Cecilia felt sad that a well-known columnist, in a “moment of (Pacquio’s) victory…heap on the adjectives and go delirious about feeling good to be alive, good to be Filipino, believe the Filipino can eradicate poverty…glorious, spectacular, magical (moment),” when to her, “it was merely sad, primitive, immature, violent, brutal.”

Whelma is a die-hard fan of Manny Pacquiao. This is apparent in her column in the MetroPost dated August 29, 2010, titled: “Del Carmen vs. Pacquiao.” Wrote she: “Cong Emmanuel ‘Manny’ Pacquiao was a giant among the legal Eagles…His life story is inspiring and known the world over…But Manny is like a lawyer with his fists, bringing honor and glory to his country with each fight.”

In her column last Sunday, Whelma wrote: “The 2011 National Budget was passed by Congress in record time so people started talking that there has to be a catch! Many surmised that the reason was the Pacquiao-Margarito fight; many congressmen were given free tickets to the ringside…indeed, watching Manny performing…transports us to the ringside, and we feel every punch, experience vicarious exhilaration, sharing reactions with many significant others… It gives us a feeling of community–being one as a people with the same hopes and dreams…”

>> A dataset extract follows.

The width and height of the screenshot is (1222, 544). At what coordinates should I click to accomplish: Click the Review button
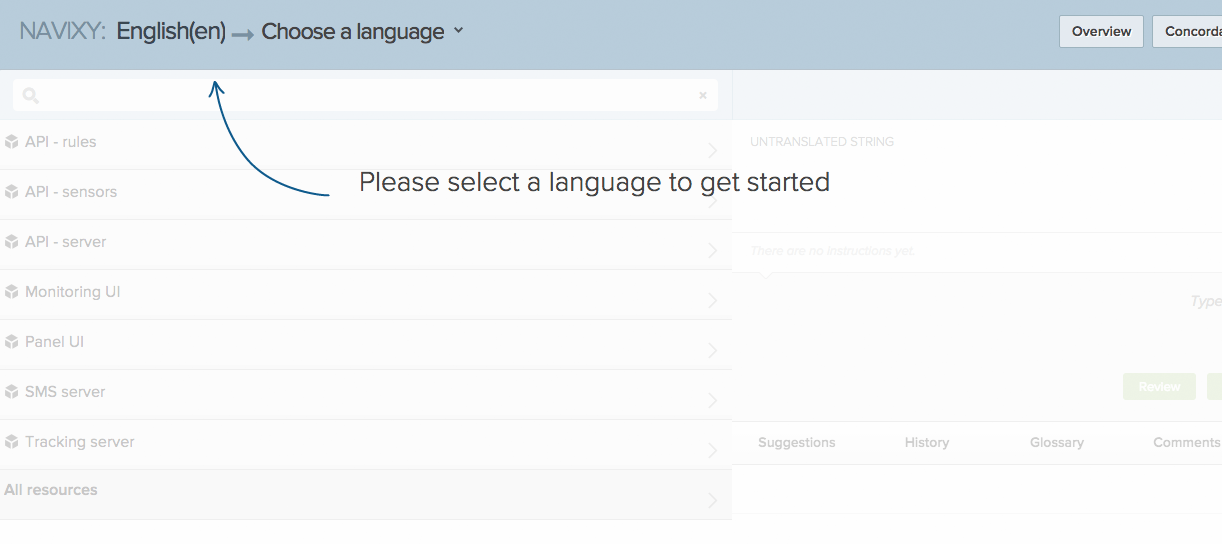point(1159,386)
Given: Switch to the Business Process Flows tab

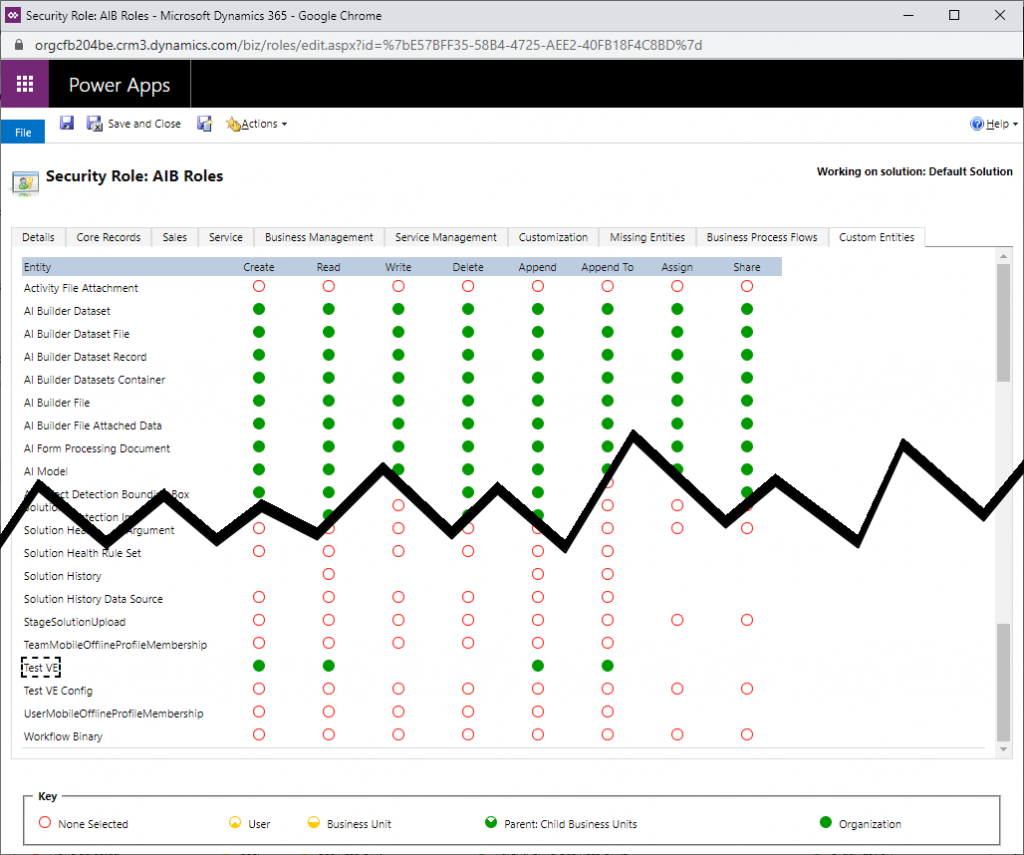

“However thrilled and jubilant the general population…are at every Manny Pacquiao victory, I belong to the camp that does not rejoice,” asserts Cecilia.

In an email to me, Cecillia proposes that Foundation University organizes a forum to discuss the pros and cons of boxing. We will look into the merits of this proposal. One of those that we would certainly invite will be the DepEd people who support the inclusion of boxing in the Palarong Pambansa.

The British Medical Association and the American Medical Association strongly recommend the banning of both amateur and professional boxing for health and medical reasons. The AMA claims that children boxing as practiced in the Palaro is a form of child abuse.

Dr. George Lundberg, the editor of the Journal of AMA said: “It is (child) abuse, pure and simple…It is predictable damage, and it involves children. And if adult promote, for their own pleasure, children bashing each other, hurting each other, then this makes a pretty good case for child abuse.”

I hope DepEd Superintendents Profetiza Lim and Milagros Velez will take note of this.

I find the contrast in the treatment of boxing by Cecilia and Whelma in their respective columns an excellent opportunity for us in University Town to participate in an enlightened discussion of a sport that someone observed is an offshoot of the Filipinos love for the sabung.

So let’s have one in the form of a forum–without the violent ending for anyone or both of the contending sides. Will Cecilia and Whelma join me in organizing a forum on the topic: “Boxing should be banned in University Town.”